[Extracted records]
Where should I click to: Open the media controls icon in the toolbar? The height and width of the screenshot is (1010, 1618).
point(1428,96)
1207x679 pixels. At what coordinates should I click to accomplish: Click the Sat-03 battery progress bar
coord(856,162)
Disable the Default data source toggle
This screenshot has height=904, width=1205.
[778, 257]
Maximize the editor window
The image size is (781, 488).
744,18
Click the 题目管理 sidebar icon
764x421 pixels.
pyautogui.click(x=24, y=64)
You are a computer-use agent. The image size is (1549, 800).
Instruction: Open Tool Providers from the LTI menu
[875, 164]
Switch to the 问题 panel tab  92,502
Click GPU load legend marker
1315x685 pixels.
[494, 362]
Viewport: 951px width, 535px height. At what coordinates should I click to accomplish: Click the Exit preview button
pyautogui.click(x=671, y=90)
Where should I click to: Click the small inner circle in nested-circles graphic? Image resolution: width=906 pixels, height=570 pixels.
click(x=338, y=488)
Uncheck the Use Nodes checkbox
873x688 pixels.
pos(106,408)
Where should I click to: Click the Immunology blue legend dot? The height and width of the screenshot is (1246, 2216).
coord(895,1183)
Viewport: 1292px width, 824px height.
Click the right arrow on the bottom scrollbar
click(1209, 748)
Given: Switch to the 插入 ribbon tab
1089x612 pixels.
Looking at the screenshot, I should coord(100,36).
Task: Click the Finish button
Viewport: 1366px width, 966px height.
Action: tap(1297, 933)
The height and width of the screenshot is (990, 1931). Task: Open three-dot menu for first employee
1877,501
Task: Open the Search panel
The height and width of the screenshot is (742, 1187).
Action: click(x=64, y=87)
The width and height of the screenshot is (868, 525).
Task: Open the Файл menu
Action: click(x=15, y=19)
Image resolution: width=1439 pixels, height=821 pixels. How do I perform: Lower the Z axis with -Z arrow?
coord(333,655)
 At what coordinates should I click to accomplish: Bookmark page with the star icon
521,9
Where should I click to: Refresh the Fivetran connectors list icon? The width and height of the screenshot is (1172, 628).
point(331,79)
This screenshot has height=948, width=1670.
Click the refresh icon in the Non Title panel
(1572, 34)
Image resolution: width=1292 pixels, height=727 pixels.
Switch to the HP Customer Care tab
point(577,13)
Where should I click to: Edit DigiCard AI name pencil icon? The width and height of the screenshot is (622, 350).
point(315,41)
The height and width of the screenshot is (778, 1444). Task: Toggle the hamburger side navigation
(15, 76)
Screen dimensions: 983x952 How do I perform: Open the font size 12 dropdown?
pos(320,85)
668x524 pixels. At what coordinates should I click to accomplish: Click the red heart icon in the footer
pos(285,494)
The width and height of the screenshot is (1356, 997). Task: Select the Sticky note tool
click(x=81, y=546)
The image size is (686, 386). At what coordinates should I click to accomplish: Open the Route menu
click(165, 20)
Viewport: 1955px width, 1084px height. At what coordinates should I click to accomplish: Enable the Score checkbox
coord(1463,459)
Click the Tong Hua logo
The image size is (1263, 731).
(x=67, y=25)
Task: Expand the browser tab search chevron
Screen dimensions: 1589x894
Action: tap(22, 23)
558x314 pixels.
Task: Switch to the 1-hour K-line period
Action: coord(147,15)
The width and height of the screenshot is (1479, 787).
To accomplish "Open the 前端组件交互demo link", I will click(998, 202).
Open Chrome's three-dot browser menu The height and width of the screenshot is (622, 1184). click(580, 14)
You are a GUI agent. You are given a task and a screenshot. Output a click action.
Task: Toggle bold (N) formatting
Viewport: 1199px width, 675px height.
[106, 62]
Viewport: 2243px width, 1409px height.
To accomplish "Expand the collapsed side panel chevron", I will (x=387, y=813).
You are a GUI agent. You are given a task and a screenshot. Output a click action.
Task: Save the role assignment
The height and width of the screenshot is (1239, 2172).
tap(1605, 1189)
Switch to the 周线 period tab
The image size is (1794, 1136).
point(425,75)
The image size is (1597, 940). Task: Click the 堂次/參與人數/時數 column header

_What to do_.
Return all of the data word for word.

_Reply to the task_.
Where should I click to: Open the media controls icon in the toolbar? The height and width of the screenshot is (1010, 1618).
point(1428,96)
1207x679 pixels. At what coordinates should I click to accomplish: Click the Sat-03 battery progress bar
coord(856,162)
Disable the Default data source toggle
This screenshot has height=904, width=1205.
[778, 257]
Maximize the editor window
The image size is (781, 488).
744,18
Click the 题目管理 sidebar icon
764x421 pixels.
pyautogui.click(x=24, y=64)
You are a computer-use agent. The image size is (1549, 800).
Instruction: Open Tool Providers from the LTI menu
[875, 164]
Switch to the 问题 panel tab  92,502
Click GPU load legend marker
1315x685 pixels.
[494, 362]
Viewport: 951px width, 535px height. At what coordinates should I click to accomplish: Click the Exit preview button
pyautogui.click(x=671, y=90)
Where should I click to: Click the small inner circle in nested-circles graphic? Image resolution: width=906 pixels, height=570 pixels.
click(x=338, y=488)
Uncheck the Use Nodes checkbox
873x688 pixels.
pos(106,408)
Where should I click to: Click the Immunology blue legend dot? The height and width of the screenshot is (1246, 2216).
coord(895,1183)
Viewport: 1292px width, 824px height.
Click the right arrow on the bottom scrollbar
click(1209, 748)
Given: Switch to the 插入 ribbon tab
1089x612 pixels.
Looking at the screenshot, I should coord(100,36).
Task: Click the Finish button
Viewport: 1366px width, 966px height.
Action: tap(1297, 933)
The height and width of the screenshot is (990, 1931). Task: Open three-dot menu for first employee
1877,501
Task: Open the Search panel
The height and width of the screenshot is (742, 1187).
Action: click(x=64, y=87)
The width and height of the screenshot is (868, 525).
Task: Open the Файл menu
Action: click(x=15, y=19)
Image resolution: width=1439 pixels, height=821 pixels. How do I perform: Lower the Z axis with -Z arrow?
coord(333,655)
 At what coordinates should I click to accomplish: Bookmark page with the star icon
521,9
Where should I click to: Refresh the Fivetran connectors list icon? The width and height of the screenshot is (1172, 628).
point(331,79)
This screenshot has height=948, width=1670.
Click the refresh icon in the Non Title panel
(1572, 34)
Image resolution: width=1292 pixels, height=727 pixels.
Switch to the HP Customer Care tab
point(577,13)
Where should I click to: Edit DigiCard AI name pencil icon? The width and height of the screenshot is (622, 350).
point(315,41)
The height and width of the screenshot is (778, 1444). Task: Toggle the hamburger side navigation
(15, 76)
Screen dimensions: 983x952 How do I perform: Open the font size 12 dropdown?
pos(320,85)
668x524 pixels. At what coordinates should I click to accomplish: Click the red heart icon in the footer
pos(285,494)
The width and height of the screenshot is (1356, 997). Task: Select the Sticky note tool
click(x=81, y=546)
The image size is (686, 386). At what coordinates should I click to accomplish: Open the Route menu
click(165, 20)
Viewport: 1955px width, 1084px height. At what coordinates should I click to accomplish: Enable the Score checkbox
coord(1463,459)
Click the Tong Hua logo
The image size is (1263, 731).
(x=67, y=25)
Task: Expand the browser tab search chevron
Screen dimensions: 1589x894
Action: tap(22, 23)
558x314 pixels.
Task: Switch to the 1-hour K-line period
Action: coord(147,15)
The width and height of the screenshot is (1479, 787).
To accomplish "Open the 前端组件交互demo link", I will click(998, 202).
Open Chrome's three-dot browser menu The height and width of the screenshot is (622, 1184). click(580, 14)
You are a GUI agent. You are given a task and a screenshot. Output a click action.
Task: Toggle bold (N) formatting
Viewport: 1199px width, 675px height.
[106, 62]
Viewport: 2243px width, 1409px height.
To accomplish "Expand the collapsed side panel chevron", I will (x=387, y=813).
You are a GUI agent. You are given a task and a screenshot. Output a click action.
Task: Save the role assignment
The height and width of the screenshot is (1239, 2172).
tap(1605, 1189)
Switch to the 周线 period tab
The image size is (1794, 1136).
point(425,75)
The image size is (1597, 940). Task: Click the 堂次/參與人數/時數 column header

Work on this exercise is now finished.